The alternative to modern diapering is nothing magical or elusive; one only needs to reach for their roots. Stories abound of babies being fully potty trained by 6-9 months, in this country and countless others. The most common modern terms for this knowing, this communicating and reading your babies’ needs are “elimination communication”, “natural infant hygiene” or “infant potty training”.
Believe it or not, babies have the ability to both signal their potty needs AND eliminate on command virtually from birth. Trust me, I was skeptical too at first. I learned about this while pregnant with my second child, and it just made too much sense to me for me not to at least try. I started from birth, and kept him naked (it was summer and his skin was still so sensitive and new that this made sense to me) on waterproof pads. Each time he went potty, I made a pssssss sound so that he could associate his need to potty with the sound. At two weeks, I kid you not, I thought, “what the heck, let me just give this a shot”, and I held him over the little ceramic vase I was using as his mini Potty. I said pssssss, and lo and behold, he peed! Of course, at first I thought it was just a coincidence, but this seeming coincidence made me more intrigued, and I continued in this way until I was completely convinced.
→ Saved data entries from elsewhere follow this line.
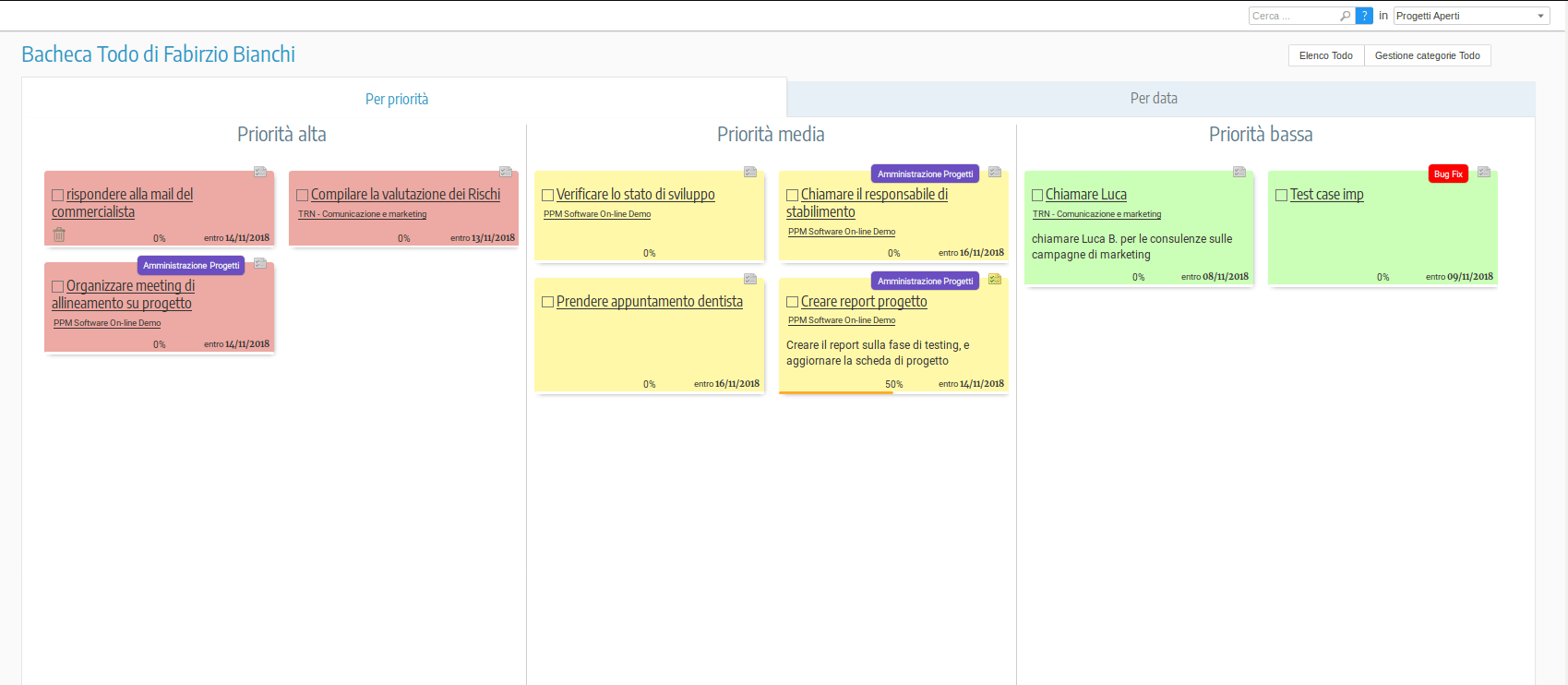
Task: Click checklist icon on 'Verificare lo stato di sviluppo' card
Action: click(x=750, y=172)
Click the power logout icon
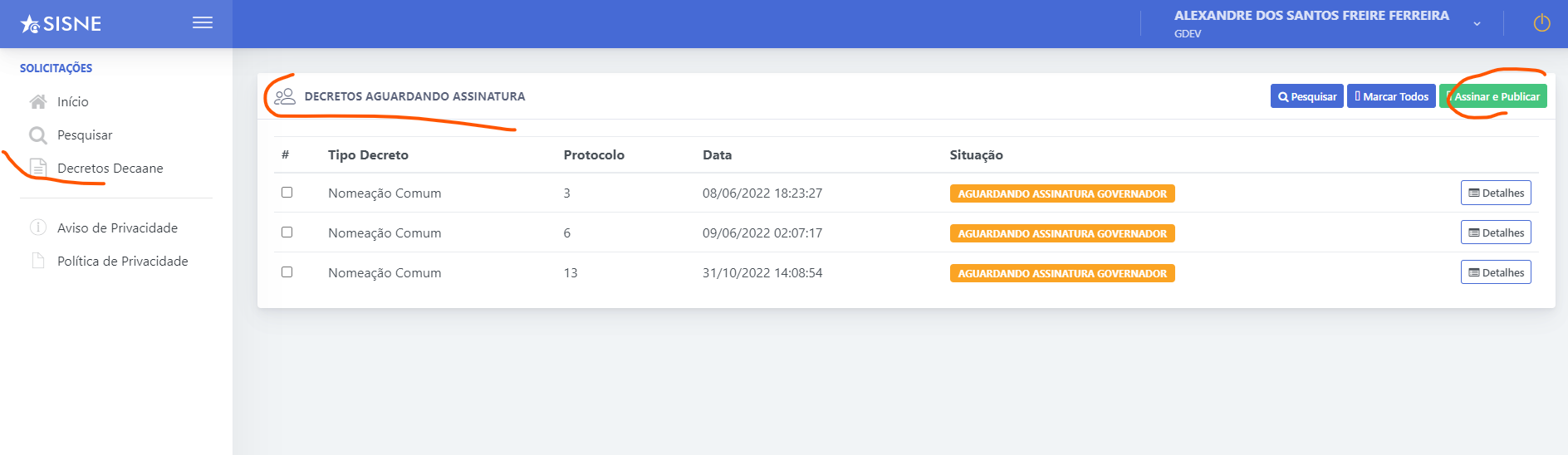 pyautogui.click(x=1541, y=23)
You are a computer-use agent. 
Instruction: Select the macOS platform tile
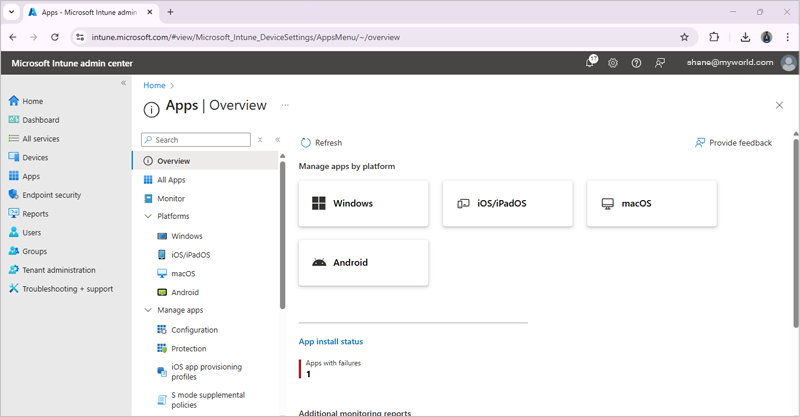click(x=651, y=203)
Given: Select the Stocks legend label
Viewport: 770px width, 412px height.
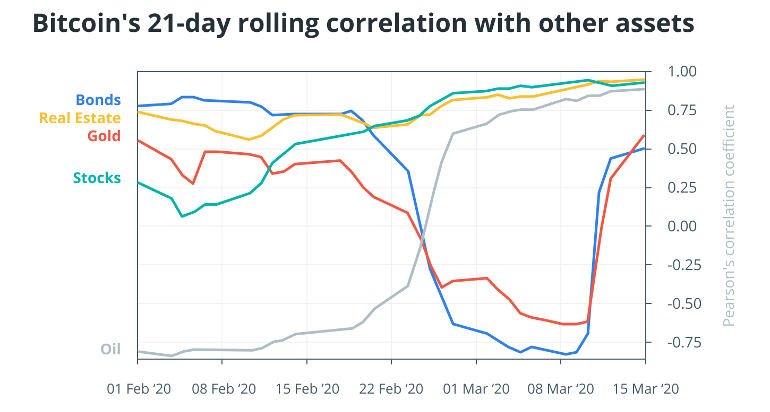Looking at the screenshot, I should 97,178.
Now, don’t get me wrong, I am not claiming he was potty trained at two weeks, but what I can say with confidence is he was clearly aware of and able to control his bodily functions. There were lots of accidents in those early days, and a few even into the later days, and many times I considered giving up. It is a major time commitment, watching and signaling and learning the body language of your little one. But I just could not allow myself, knowing what I knew, and seeing what I’d seen along the way, to allow my little one to have to sit in his own filth. He needed my help.
I had to get creative sometimes, as a single mom and sole breadwinner, to make this a priority, but I am grateful that I was able to make it work. I do realize how blessed I was to have flexibility and a support system which enabled this to fall into place for me. For those mothers that have to go back to work full time, sooner than later, this could mean involving the other parent or caregivers, or just practicing part-time.
I can count on one hand the number of times that my little one has had poop accidents since he was around 8-9months (and most of those times, it was because his signals and/or timing were missed). Pee accidents took longer to completely end; to be honest, it took much longer for those to end than I would have hoped, or than it did with my daughter, who was completely potty trained more closely to the traditional way at around 14 months. I had to remind myself often of all the diapers I hadn’t had to wash, and give thanks for all the poopy messes I had avoided having to clean out of all those baby folds. If I had it to do all over again, without a doubt I would.
If your interest is piqued, I encourage you to search those terms online, and peruse some blogs and forums, there is lots of great info out there on the topic. Mothering.com has some great forums on this topic, and one book I found especially helpful is Infant Potty Training by Laurie Boucke. It has practical information on hows, and whens and whys, but it also has cross cultural testimonials and perspectives on this practice.